AMID so many changes and so many crucial events taking place in our country today, it is good to be reminded of significant parts of our national life and culture that help to bind our people closer together. These include the national holidays that we celebrate, each in its own time during the year. They were listed in Presidential Proclamation 269 signed by President Duterte last July 17.
Some of the holidays we share with most of the rest of the world, like New Year’s Day on January 1 and the non-working day before it, New Year’s Eve, December 31. As the planet revolves to the east, the world’s nations, one by one, welcome the New Year, a new beginning, with all its hopes and expectations.

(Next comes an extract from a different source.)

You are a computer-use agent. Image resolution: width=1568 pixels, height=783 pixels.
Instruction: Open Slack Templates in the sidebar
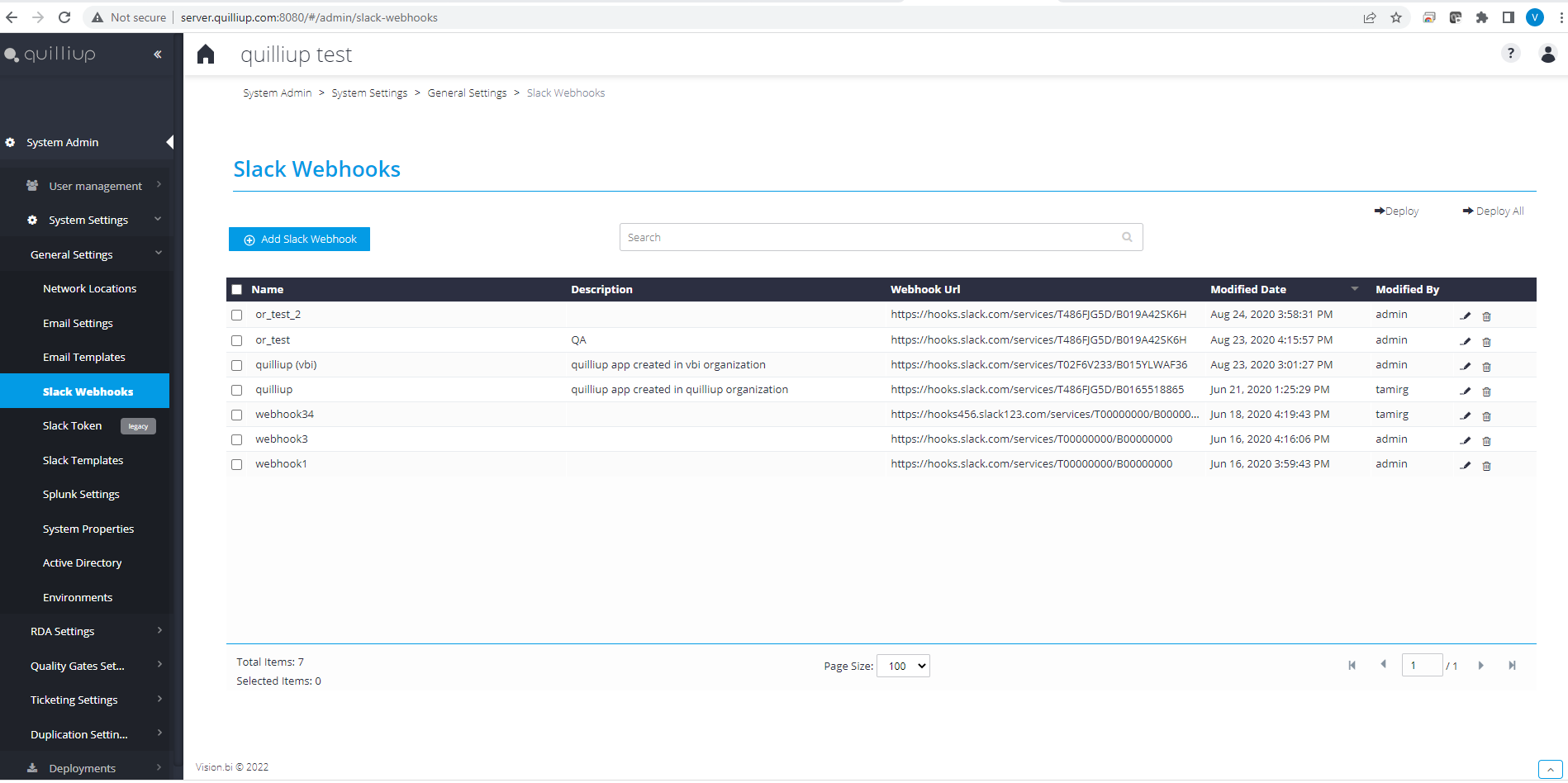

The week before New Year’s Day is Christmas Day, December 25, the most beloved of holidays for Christians who make up the great majority of the people of this country, reflecting our Spanish and American heritage. Catholic churches are filled for the Midnight Mass on Christmas Eve, December 24, another non-working day in the official calendar.
There are several other Christian holidays and non-working holidays in the calendar – All Saints’ Day on November 1, Maundy Thursday on March 29, Good Friday on March 30, Black Saturday on March 31, all on Holy Week when much of the nation’s life seems to come to a standstill and Metro Manila’s streets are deserted, as people join the annual exodus to their home provinces.
The holidays celebrating our nationhood are led by Independence Day on June 12, preceded by Araw ng Kagitingan on April 9, and followed by National Heroes Day on August 27, Bonifacio Day on November 30, and Rizal Day on December 30, More recent additions to these celebrations are the anniversary of the EDSA People Power Revolution on February 25 and Ninoy Aquino Day on August 21.
The Muslims of Mindanao are an important part of Philippine history and culture and so special presidential proclamations will be issued for the Muslim holidays of Eid al Adha and Eid’l Fitr, the days to depend upon the sighting of the new moon by religious authorities.
Finally the Philippine holidays for 2018 include Chinese New Year on February 16 in recognition of the many important Chinese Filipinos among our people as well as our close relations with China in the new Duterte administration.
It is said that the presidential proclamation listing official holidays for 2018 was issued early this year so those going on extended holiday trips can plan early. Its importance, of course, lies deeper than this. It is a listing of the events and celebrations that are most important to us as a nation, some of which we share with the rest of the world, and some that distinguish us, the Filipino nation, from all others.